Этот день… Многие века… Я не понимал ни слова. Он читал короткие, громкие слова. Когда замолкал — площадь хлестала ладонями. История нашей великой страны… Рубаха моя намокла совсем, горячая испарина уводила зрение, мешала дышать. Я боялся свалиться. Я чуял, если хлопают, значит, сейчас — мы. Но он брался читать дальше. Свершений… На пути… Так тянулось, иногда вдруг холодно — когда ветер растворял чуть двери и проскальзывал к нам ледяными свитками, казалось, все обойдется.
— Господин… — негр показал мне: послушайте. — Мы не так. Не надо было строить. Нам важным оставить лицо, впечатление от нашей великой, нашей русской земли, ничего другой оставить не можем. Так сломать, сровнять, а построить малую часть. Но на великий размер. Все пройдет, все пройдут, от нас останется эта часть. Приедут другие, приплывут, дойдут нас и скажут: какой же великий был тот народ, если такой великой у него такая малая у всех часть, и как же был велик тогда их весь город, и — замолчат. Выстроить одно — крыльцо, уборную. Проходную. Но — большую.

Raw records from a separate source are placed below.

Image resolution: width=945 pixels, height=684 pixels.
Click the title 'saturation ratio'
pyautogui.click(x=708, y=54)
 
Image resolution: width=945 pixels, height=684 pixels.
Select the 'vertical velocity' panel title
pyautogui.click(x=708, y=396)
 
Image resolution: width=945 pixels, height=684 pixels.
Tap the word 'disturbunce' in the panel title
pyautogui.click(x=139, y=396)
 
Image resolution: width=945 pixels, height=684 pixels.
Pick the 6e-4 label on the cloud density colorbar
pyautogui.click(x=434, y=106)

Я ответил знаками: все уж, идет за нами. Губин пьяно пробирался к нам сквозь двери и рядом махал фуражкой на распаренное лицо, пот с его бровей капал на щеки, он норовил подхватывать его губами и кособочил рот. Негр отвернулся, на площади — ни звука. Негр отправился прочь, Губин ринулся вслед, с воздетой рукой, но не мог проговорить сквозь перехваченное горло, лаял:
— Хэй-эй-хэй, — пытался отхаркаться.
В проход запятились два солдата. Один натирал пол обутой на босу ногу щеткой, второй осушал тряпкой получающиеся мыльные разводы, Губин засипел:
— Кто?! Да кто?!
Солдат с щеткой мигом оборотился, увидел меня — ахнул, они бросились прочь, один поскользнулся и полетел негру под ноги, крутанулся на полу, подальше от протянутой негром руки, Губин намертво ухватил негра под локоть и чеканил, вздыхая:
— Я рад. Что мы провели. Успешные переговоры. Позвольте вас, теперь…

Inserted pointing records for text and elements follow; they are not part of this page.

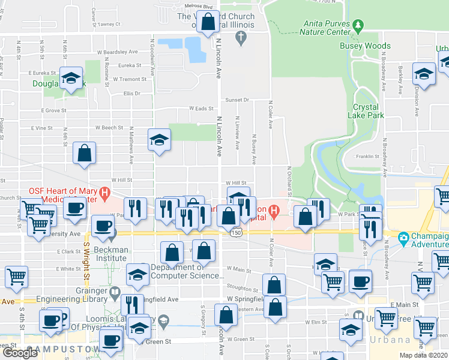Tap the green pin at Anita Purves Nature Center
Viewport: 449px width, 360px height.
coord(358,26)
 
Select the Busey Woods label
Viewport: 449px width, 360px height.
coord(365,46)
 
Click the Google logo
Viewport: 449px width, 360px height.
coord(20,353)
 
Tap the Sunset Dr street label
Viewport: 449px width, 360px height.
coord(237,100)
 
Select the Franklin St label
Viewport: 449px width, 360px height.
coord(367,157)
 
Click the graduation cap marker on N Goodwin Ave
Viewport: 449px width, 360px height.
coord(159,140)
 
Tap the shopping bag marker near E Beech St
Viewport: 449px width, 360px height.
coord(85,153)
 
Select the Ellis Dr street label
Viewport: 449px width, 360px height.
coord(131,94)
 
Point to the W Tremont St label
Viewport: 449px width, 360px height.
coord(125,79)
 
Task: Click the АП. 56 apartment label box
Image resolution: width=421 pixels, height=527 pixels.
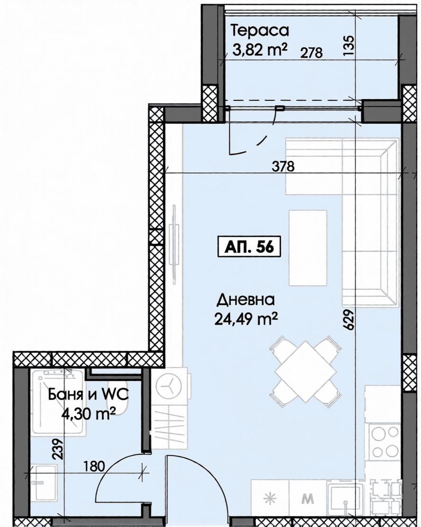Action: pyautogui.click(x=249, y=247)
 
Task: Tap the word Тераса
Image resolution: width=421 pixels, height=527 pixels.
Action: pyautogui.click(x=260, y=31)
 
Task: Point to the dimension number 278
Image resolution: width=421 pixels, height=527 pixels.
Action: pyautogui.click(x=311, y=53)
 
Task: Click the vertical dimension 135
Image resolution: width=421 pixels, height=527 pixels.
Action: pyautogui.click(x=349, y=45)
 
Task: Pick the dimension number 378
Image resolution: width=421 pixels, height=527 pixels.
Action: pyautogui.click(x=283, y=166)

Подтащил негра ко мне, мой локоть сам собой подставился Губину — он двинул нас вперед, мы миновали двери, за ними стало не продыхнуть — и заухали взрывы, в небо высоко побежали лохматые тропинки салюта, пересекаясь, разбухая вспышками, наливаясь светом, как царапины наливаются кровью, превращаясь в цветы, замирая и пропадая напрочь, рассыпаясь огненной дробью и хором взлетая еще, — «Ура-а! Ур-ра-а!!!» раскатывалось в ответ, мы остановились на высоком крыльце, выложенном серыми плитами, расступались ближние люди, образуя вокруг нас поляну с ровными углами, а народ стоял там — дальше еще, за легкой оградой, внизу, и площадь смотрела на небо, салют влажно дрожал на лице Губина, он еще подвигал нас вперед, туда, где, как цапли, одноного стояли микрофоны, на постеленный коврик, красный с желтой каймой, салют ослеплял разные щеки домов, то приближая, то затемняя их, площадь вдруг закричала разом: откуда-то со стороны, в небе, оказались легкие чашечки парашютов — от них заклубились цветные дымные хвосты, закручиваясь друг за дружкой, ослепляюще засияли прожекторы — они тяжело поводили безухими головами, пока тесно собрали свет на той стороне площади, на глыбе, завешенной мешковинным полотном, как зеркало; Губин негромко проговорил в микрофон, но по тому, как замерла площадь, я понял: его слышат.